Work to do>
Copy out all of the following lines, swapping every occurrence of "Image resolution" for "Screen resolution" and leaving everything else as it is.

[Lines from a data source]

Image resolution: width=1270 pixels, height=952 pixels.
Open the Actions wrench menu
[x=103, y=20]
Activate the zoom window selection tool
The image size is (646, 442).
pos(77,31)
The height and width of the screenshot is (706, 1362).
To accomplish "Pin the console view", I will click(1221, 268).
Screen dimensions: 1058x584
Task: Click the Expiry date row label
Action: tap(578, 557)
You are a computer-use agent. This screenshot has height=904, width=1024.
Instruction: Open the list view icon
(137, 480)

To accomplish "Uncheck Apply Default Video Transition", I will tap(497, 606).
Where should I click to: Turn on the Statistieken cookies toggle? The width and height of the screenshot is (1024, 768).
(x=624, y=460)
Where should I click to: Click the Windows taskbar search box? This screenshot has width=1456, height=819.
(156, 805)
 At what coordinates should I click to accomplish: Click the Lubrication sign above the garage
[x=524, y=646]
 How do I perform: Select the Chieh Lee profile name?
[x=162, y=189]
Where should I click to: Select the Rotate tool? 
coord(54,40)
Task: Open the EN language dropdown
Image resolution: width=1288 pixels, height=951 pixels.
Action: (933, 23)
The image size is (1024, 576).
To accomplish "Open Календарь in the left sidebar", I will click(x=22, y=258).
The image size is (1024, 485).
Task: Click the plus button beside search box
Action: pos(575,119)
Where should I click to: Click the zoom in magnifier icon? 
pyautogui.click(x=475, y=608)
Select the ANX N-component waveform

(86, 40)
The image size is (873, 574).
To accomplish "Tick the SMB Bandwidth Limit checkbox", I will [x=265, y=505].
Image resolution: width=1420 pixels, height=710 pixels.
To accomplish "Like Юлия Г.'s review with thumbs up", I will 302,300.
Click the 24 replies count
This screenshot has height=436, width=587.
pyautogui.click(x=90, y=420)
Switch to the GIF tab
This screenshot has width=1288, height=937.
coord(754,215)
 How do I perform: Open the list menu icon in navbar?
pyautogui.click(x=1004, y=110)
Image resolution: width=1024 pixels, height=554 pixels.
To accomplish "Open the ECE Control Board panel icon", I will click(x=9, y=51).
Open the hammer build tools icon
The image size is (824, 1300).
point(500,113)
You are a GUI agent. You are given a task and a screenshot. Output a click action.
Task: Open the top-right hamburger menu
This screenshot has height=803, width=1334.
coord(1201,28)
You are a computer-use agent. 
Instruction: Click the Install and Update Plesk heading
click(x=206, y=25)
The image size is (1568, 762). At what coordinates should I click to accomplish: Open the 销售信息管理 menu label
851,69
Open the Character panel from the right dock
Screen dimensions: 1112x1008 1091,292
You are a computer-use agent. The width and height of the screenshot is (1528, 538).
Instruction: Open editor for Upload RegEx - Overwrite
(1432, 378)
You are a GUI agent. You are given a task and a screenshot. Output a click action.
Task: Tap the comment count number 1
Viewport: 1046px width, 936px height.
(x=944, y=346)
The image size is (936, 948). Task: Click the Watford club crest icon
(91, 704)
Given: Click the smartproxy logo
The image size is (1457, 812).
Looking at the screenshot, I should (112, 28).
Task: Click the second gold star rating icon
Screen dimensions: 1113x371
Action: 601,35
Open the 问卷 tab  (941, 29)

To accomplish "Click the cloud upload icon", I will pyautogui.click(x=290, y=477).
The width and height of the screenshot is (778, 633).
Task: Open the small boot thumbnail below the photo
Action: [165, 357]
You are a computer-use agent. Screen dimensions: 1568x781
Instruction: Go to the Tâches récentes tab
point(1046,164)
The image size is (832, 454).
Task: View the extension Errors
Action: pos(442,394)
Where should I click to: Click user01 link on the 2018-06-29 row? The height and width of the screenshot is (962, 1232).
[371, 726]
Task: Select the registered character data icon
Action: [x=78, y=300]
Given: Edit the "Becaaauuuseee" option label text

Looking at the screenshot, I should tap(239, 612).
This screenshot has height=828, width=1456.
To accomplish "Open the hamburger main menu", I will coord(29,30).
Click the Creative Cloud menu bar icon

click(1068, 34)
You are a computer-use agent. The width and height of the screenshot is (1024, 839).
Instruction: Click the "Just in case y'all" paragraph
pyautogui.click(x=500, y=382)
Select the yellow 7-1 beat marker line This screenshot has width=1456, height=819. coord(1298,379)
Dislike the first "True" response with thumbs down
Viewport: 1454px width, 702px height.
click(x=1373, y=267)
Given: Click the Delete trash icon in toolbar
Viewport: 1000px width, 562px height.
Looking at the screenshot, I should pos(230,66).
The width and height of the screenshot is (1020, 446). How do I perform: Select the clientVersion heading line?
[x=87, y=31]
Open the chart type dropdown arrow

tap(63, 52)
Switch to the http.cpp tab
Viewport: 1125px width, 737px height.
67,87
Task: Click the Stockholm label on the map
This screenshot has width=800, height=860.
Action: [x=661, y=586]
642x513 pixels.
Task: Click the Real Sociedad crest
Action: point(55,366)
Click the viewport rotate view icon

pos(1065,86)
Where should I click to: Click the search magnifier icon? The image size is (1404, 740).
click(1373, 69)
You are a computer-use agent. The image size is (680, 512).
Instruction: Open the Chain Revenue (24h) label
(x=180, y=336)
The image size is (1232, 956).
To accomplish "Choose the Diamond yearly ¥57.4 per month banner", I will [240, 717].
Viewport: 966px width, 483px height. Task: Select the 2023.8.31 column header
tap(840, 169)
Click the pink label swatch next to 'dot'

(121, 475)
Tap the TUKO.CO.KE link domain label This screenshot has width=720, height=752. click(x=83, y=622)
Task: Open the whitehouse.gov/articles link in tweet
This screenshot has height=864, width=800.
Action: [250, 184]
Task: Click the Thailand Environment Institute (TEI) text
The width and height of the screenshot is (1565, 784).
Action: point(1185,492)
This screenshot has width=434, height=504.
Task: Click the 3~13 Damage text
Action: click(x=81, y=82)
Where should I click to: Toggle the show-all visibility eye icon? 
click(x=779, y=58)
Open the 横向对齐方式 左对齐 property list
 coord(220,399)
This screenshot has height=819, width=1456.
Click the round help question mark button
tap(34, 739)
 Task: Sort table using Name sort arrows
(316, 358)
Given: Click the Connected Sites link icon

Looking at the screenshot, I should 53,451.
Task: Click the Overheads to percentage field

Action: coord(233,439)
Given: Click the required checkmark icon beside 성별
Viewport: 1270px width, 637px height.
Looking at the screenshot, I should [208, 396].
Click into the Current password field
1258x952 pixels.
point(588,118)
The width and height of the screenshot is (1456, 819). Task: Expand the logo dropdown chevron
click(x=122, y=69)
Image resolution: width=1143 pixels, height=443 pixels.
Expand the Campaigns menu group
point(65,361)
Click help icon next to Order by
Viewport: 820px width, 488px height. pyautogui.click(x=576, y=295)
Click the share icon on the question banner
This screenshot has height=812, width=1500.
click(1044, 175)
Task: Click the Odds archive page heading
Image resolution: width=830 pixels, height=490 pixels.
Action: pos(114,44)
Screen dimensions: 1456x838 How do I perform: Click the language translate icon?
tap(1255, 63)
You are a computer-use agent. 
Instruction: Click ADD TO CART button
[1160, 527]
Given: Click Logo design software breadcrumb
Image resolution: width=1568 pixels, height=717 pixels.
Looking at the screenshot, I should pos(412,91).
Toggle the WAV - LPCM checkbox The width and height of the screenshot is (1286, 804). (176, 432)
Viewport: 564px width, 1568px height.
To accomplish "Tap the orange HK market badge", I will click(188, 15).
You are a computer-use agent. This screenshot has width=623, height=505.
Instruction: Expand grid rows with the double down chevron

Output for this exercise>
Screen resolution: width=1270 pixels, height=952 pixels.
Open the Actions wrench menu
[x=103, y=20]
Activate the zoom window selection tool
The image size is (646, 442).
pos(77,31)
The height and width of the screenshot is (706, 1362).
To accomplish "Pin the console view", I will click(1221, 268).
Screen dimensions: 1058x584
Task: Click the Expiry date row label
Action: tap(578, 557)
You are a computer-use agent. This screenshot has height=904, width=1024.
Instruction: Open the list view icon
(137, 480)

To accomplish "Uncheck Apply Default Video Transition", I will tap(497, 606).
Where should I click to: Turn on the Statistieken cookies toggle? The width and height of the screenshot is (1024, 768).
(x=624, y=460)
Where should I click to: Click the Windows taskbar search box? This screenshot has width=1456, height=819.
(156, 805)
 At what coordinates should I click to accomplish: Click the Lubrication sign above the garage
[x=524, y=646]
 How do I perform: Select the Chieh Lee profile name?
[x=162, y=189]
Where should I click to: Select the Rotate tool? 
coord(54,40)
Task: Open the EN language dropdown
Screen resolution: width=1288 pixels, height=951 pixels.
Action: (933, 23)
The image size is (1024, 576).
To accomplish "Open Календарь in the left sidebar", I will click(x=22, y=258).
The image size is (1024, 485).
Task: Click the plus button beside search box
Action: pos(575,119)
Where should I click to: Click the zoom in magnifier icon? 
pyautogui.click(x=475, y=608)
Select the ANX N-component waveform

(86, 40)
The image size is (873, 574).
To accomplish "Tick the SMB Bandwidth Limit checkbox", I will [x=265, y=505].
Screen resolution: width=1420 pixels, height=710 pixels.
To accomplish "Like Юлия Г.'s review with thumbs up", I will 302,300.
Click the 24 replies count
This screenshot has height=436, width=587.
pyautogui.click(x=90, y=420)
Switch to the GIF tab
This screenshot has width=1288, height=937.
coord(754,215)
 How do I perform: Open the list menu icon in navbar?
pyautogui.click(x=1004, y=110)
Screen resolution: width=1024 pixels, height=554 pixels.
To accomplish "Open the ECE Control Board panel icon", I will click(x=9, y=51).
Open the hammer build tools icon
The image size is (824, 1300).
point(500,113)
You are a GUI agent. You are given a task and a screenshot. Output a click action.
Task: Open the top-right hamburger menu
This screenshot has height=803, width=1334.
coord(1201,28)
You are a computer-use agent. 
Instruction: Click the Install and Update Plesk heading
click(x=206, y=25)
The image size is (1568, 762). At what coordinates should I click to accomplish: Open the 销售信息管理 menu label
851,69
Open the Character panel from the right dock
Screen dimensions: 1112x1008 1091,292
You are a computer-use agent. The width and height of the screenshot is (1528, 538).
Instruction: Open editor for Upload RegEx - Overwrite
(1432, 378)
You are a GUI agent. You are given a task and a screenshot. Output a click action.
Task: Tap the comment count number 1
Viewport: 1046px width, 936px height.
(x=944, y=346)
The image size is (936, 948). Task: Click the Watford club crest icon
(91, 704)
Given: Click the smartproxy logo
The image size is (1457, 812).
Looking at the screenshot, I should (112, 28).
Task: Click the second gold star rating icon
Screen dimensions: 1113x371
Action: 601,35
Open the 问卷 tab  (941, 29)

To accomplish "Click the cloud upload icon", I will pyautogui.click(x=290, y=477).
The width and height of the screenshot is (778, 633).
Task: Open the small boot thumbnail below the photo
Action: [165, 357]
You are a computer-use agent. Screen dimensions: 1568x781
Instruction: Go to the Tâches récentes tab
point(1046,164)
The image size is (832, 454).
Task: View the extension Errors
Action: pos(442,394)
Where should I click to: Click user01 link on the 2018-06-29 row? The height and width of the screenshot is (962, 1232).
[371, 726]
Task: Select the registered character data icon
Action: [x=78, y=300]
Given: Edit the "Becaaauuuseee" option label text

Looking at the screenshot, I should tap(239, 612).
This screenshot has height=828, width=1456.
To accomplish "Open the hamburger main menu", I will coord(29,30).
Click the Creative Cloud menu bar icon

click(1068, 34)
You are a computer-use agent. The width and height of the screenshot is (1024, 839).
Instruction: Click the "Just in case y'all" paragraph
pyautogui.click(x=500, y=382)
Select the yellow 7-1 beat marker line This screenshot has width=1456, height=819. coord(1298,379)
Dislike the first "True" response with thumbs down
Viewport: 1454px width, 702px height.
click(x=1373, y=267)
Given: Click the Delete trash icon in toolbar
Viewport: 1000px width, 562px height.
Looking at the screenshot, I should pos(230,66).
The width and height of the screenshot is (1020, 446). How do I perform: Select the clientVersion heading line?
[x=87, y=31]
Open the chart type dropdown arrow

tap(63, 52)
Switch to the http.cpp tab
Viewport: 1125px width, 737px height.
67,87
Task: Click the Stockholm label on the map
This screenshot has width=800, height=860.
Action: [x=661, y=586]
642x513 pixels.
Task: Click the Real Sociedad crest
Action: point(55,366)
Click the viewport rotate view icon

pos(1065,86)
Where should I click to: Click the search magnifier icon? The image size is (1404, 740).
click(1373, 69)
You are a computer-use agent. The image size is (680, 512).
Instruction: Open the Chain Revenue (24h) label
(x=180, y=336)
The image size is (1232, 956).
To accomplish "Choose the Diamond yearly ¥57.4 per month banner", I will [240, 717].
Viewport: 966px width, 483px height. Task: Select the 2023.8.31 column header
tap(840, 169)
Click the pink label swatch next to 'dot'

(121, 475)
Tap the TUKO.CO.KE link domain label This screenshot has width=720, height=752. click(x=83, y=622)
Task: Open the whitehouse.gov/articles link in tweet
This screenshot has height=864, width=800.
Action: [250, 184]
Task: Click the Thailand Environment Institute (TEI) text
The width and height of the screenshot is (1565, 784).
Action: point(1185,492)
This screenshot has width=434, height=504.
Task: Click the 3~13 Damage text
Action: click(x=81, y=82)
Where should I click to: Toggle the show-all visibility eye icon? 
click(x=779, y=58)
Open the 横向对齐方式 左对齐 property list
 coord(220,399)
This screenshot has height=819, width=1456.
Click the round help question mark button
tap(34, 739)
 Task: Sort table using Name sort arrows
(316, 358)
Given: Click the Connected Sites link icon

Looking at the screenshot, I should 53,451.
Task: Click the Overheads to percentage field

Action: coord(233,439)
Given: Click the required checkmark icon beside 성별
Viewport: 1270px width, 637px height.
Looking at the screenshot, I should [208, 396].
Click into the Current password field
1258x952 pixels.
point(588,118)
The width and height of the screenshot is (1456, 819). Task: Expand the logo dropdown chevron
click(x=122, y=69)
Screen resolution: width=1143 pixels, height=443 pixels.
Expand the Campaigns menu group
point(65,361)
Click help icon next to Order by
Viewport: 820px width, 488px height. pyautogui.click(x=576, y=295)
Click the share icon on the question banner
This screenshot has height=812, width=1500.
click(1044, 175)
Task: Click the Odds archive page heading
Screen resolution: width=830 pixels, height=490 pixels.
Action: pos(114,44)
Screen dimensions: 1456x838 How do I perform: Click the language translate icon?
tap(1255, 63)
You are a computer-use agent. 
Instruction: Click ADD TO CART button
[1160, 527]
Given: Click Logo design software breadcrumb
Screen resolution: width=1568 pixels, height=717 pixels.
Looking at the screenshot, I should pos(412,91).
Toggle the WAV - LPCM checkbox The width and height of the screenshot is (1286, 804). (176, 432)
Viewport: 564px width, 1568px height.
To accomplish "Tap the orange HK market badge", I will click(188, 15).
You are a computer-use agent. This screenshot has width=623, height=505.
Instruction: Expand grid rows with the double down chevron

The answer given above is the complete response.